Firewall Wizards mailing list archives
Re: CERT vulnerability note VU# 539363 (fwd)
From: "Paul D. Robertson" <proberts () patriot net>
Date: Wed, 16 Oct 2002 10:52:41 -0400 (EDT)
[Forwarded with Daniel's permission] I'm all in favor of real data, especially when it overrides dogma. In this case, I'm guilty of just accepting the dogma that packet filtering rules and state table rules should take about as long to go through as one another and therefore it's a numbers game. Daniel's data says (at least for the test set) otherwise. This is much more interesting to me than the usual "performance" test conversations that come up around firewalls. Paul ---------- Forwarded message ---------- Date: Wed, 16 Oct 2002 16:27:19 +0200 From: Daniel Hartmeier <daniel () benzedrine cx> To: Paul D. Robertson <proberts () patriot net> Subject: Re: [fw-wiz] CERT vulnerability note VU# 539363 [ Answering this off-list, as I don't want to shamelessly advocate. ] On Wed, Oct 16, 2002 at 10:23:08AM -0400, Paul D. Robertson wrote:
Keeping state can have performance benefits. Depending on your rule set, associating a packet with a state entry is cheaper than evaluating the rules. Keeping state does not 'just' increase the quality of filter decisions.Ok, I can see that if you're handling less stateful entries than you have rules, but with good rule ordering, or a busy site, I'm not sure it's a gimme. Do you have any way to measure which is better, or threashold information?

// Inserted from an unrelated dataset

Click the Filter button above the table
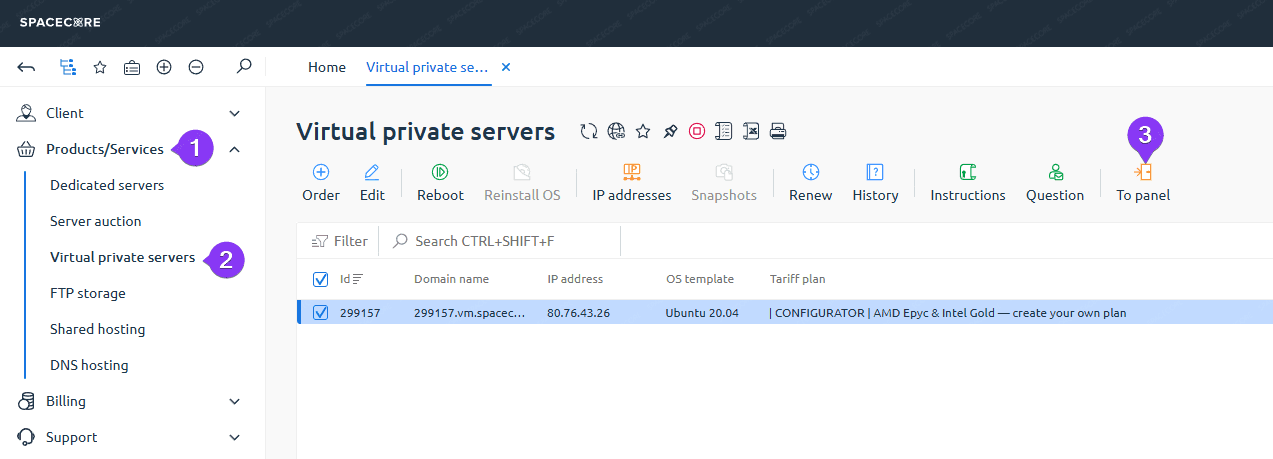The height and width of the screenshot is (459, 1273). 340,241
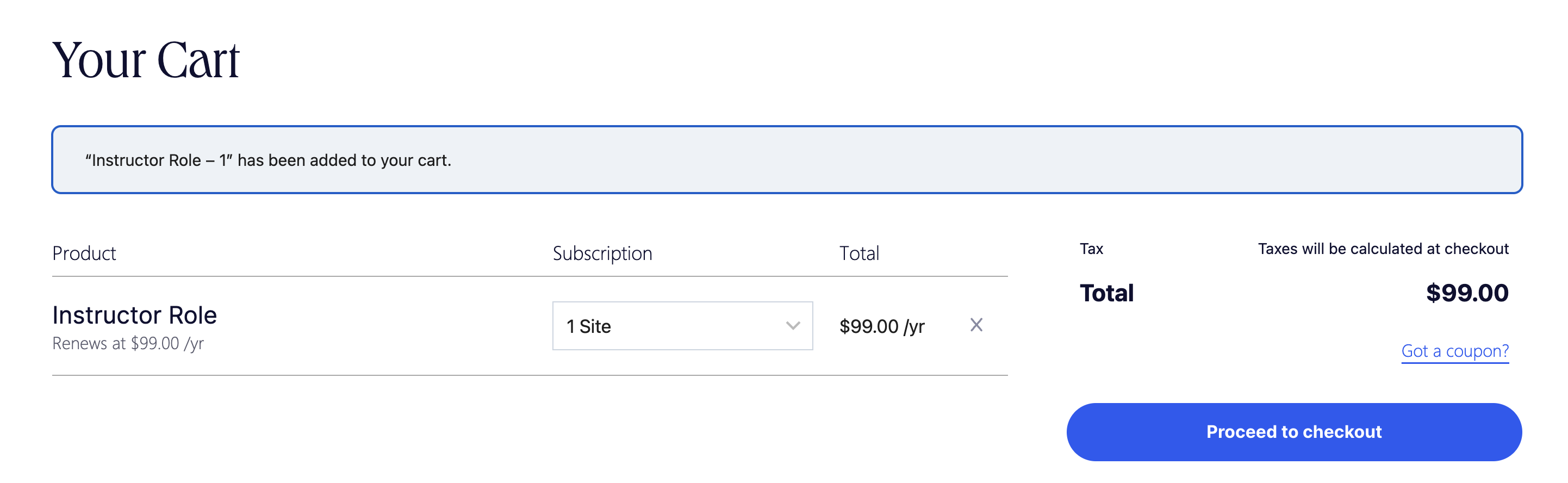1568x483 pixels.
Task: Click the Instructor Role product name
Action: pos(134,315)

No, the surprising thing in my benchmarks was that the ratio is much different. Filtering statefully with 50000 states is cheaper than evaluating even 100 rules for each packet, at least in the packet filters I measured: http://www.benzedrine.cx/pf-paper.html. I think most people (falsely) assume that filtering statelessly is faster with their rule sets. Even simple real-life filter policies put create less load on the firewall when state is being kept. Daniel _______________________________________________ firewall-wizards mailing list firewall-wizards () honor icsalabs com http://honor.icsalabs.com/mailman/listinfo/firewall-wizards
Current thread:
- Re: CERT vulnerability note VU# 539363 (fwd) Paul D. Robertson (Oct 16)
- Re: CERT vulnerability note VU# 539363 (fwd) Mikael Olsson (Oct 16)
- Re: CERT vulnerability note VU# 539363 (fwd) Paul Robertson (Oct 16)
- Re: CERT vulnerability note VU# 539363 (fwd) Daniel Hartmeier (Oct 16)
- Re: CERT vulnerability note VU# 539363 (fwd) Paul Robertson (Oct 16)
- Re: CERT vulnerability note VU# 539363 (fwd) Carson Gaspar (Oct 17)
- Re: CERT vulnerability note VU# 539363 (fwd) Paul Robertson (Oct 16)
- Re: CERT vulnerability note VU# 539363 (fwd) Mikael Olsson (Oct 16)
- Re: CERT vulnerability note VU# 539363 (fwd) Mikael Olsson (Oct 16)
- <Possible follow-ups>
- RE: CERT vulnerability note VU# 539363 (fwd) Schouten, Diederik (Diederik) (Oct 17)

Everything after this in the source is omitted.